Finally, the pace of change has accelerated to the point where any infrastructure put in place must either be flexible enough to address both current and anticipated future needs, or it must be rebuilt time after time as the needs of the organization change. Applications, databases, and the computers that host them are being re-engineered and redeployed. Ultimately, the content itself is the center around which the changing infrastructure revolves. Information storage architectures are tied to those applications, databases, and computers; and therefore, must also be flexible enough to enable the re-engineering and re-deployment of an organization's assets.
Result
At its simplest level, the factors described above result in two "situations" that ultimately relate to issues of distance and connectivity. These situations are:
* Captive hosts
`Captive storage' describes the situation where all connections into a storage array are fully utilized, but the array itself has available capacity. This typically results from situations where each host has small information storage requirements, the disk drive density increases beyond the needs of the number of hosts that can connect to an array, or when the array has relatively few available connections. As an example, consider consolidating NT application and file serving information on a storage array with 32 available SCSI connections and an available capacity of 9TB of protected storage. If the typical NT server requires 50 GB of storage and you could connect 32 servers, you would utilize 1.6 TB or less than 20% of the available capacity of the array. This results in a higher than optimal cost per unit of storage (because of the fixed costs associated with the array and storage software). Further, that array is now unavailable to the next server, forcing it to go onto a secand array making it harder to pass information back and forth with the other servers on the first array and increasing the effort it takes to manage the environment. `Captive hosts' describes the reverse situation as captive storage. Essentially, the storage requirements of the hosts connected to a storage array grow to exceed the capacity of that array. This means that an additional array must be deployed and the hosts and information redeployed and balanced across the two arrays. This involves substantial effort and downtime associated with planning, executing, and testing the migration of the hosts and storage from the original array to the new configuretion. Additionally, you end up underutilizing available storage assets if there is available capacity elsewhere in the infrastructure that is impractical to use due to distance or connectivity requirements between host and storage.
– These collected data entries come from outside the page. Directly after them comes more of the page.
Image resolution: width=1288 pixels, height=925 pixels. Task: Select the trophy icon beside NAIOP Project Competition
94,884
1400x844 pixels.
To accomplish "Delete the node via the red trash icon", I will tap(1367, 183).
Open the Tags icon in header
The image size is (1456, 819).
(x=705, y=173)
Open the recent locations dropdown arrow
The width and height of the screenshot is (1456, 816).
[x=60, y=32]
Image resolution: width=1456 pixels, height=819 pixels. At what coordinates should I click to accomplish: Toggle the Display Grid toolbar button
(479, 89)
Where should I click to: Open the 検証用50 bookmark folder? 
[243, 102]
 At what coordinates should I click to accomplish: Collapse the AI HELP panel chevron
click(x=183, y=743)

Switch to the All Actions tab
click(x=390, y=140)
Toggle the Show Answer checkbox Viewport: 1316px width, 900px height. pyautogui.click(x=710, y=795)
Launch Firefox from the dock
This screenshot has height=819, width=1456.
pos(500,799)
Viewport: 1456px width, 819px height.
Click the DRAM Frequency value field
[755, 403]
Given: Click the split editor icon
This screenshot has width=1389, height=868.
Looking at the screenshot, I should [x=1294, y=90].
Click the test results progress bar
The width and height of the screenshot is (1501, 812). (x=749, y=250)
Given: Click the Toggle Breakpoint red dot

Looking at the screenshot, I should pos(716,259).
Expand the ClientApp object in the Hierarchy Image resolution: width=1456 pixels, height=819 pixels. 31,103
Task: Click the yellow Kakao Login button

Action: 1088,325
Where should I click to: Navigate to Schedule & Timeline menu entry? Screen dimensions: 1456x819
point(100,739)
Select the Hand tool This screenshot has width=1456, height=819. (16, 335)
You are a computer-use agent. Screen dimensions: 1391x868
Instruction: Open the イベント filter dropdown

Traditional information storage infrastructures are intimately coupled with the application infrastructure (including processors, software, etc.) they support. What this means is that when you need to make a change in the application infrastructure, the information infrastructure is affected as well (and visa versa). For example, consolidating a number of applications onto a single host platform would involve migration of applications as well as configuring and implementing the new (consolidated) host platform. In addition to this application infrastructure change, the storage infrastructure must be revisited to ensure-that this new single host has access to the combined information of all the original applications. Ultimately, this coupling makes it more difficult for organizations to be flexible and to rapidly deploy, change, or remove applications to meet their evolving needs.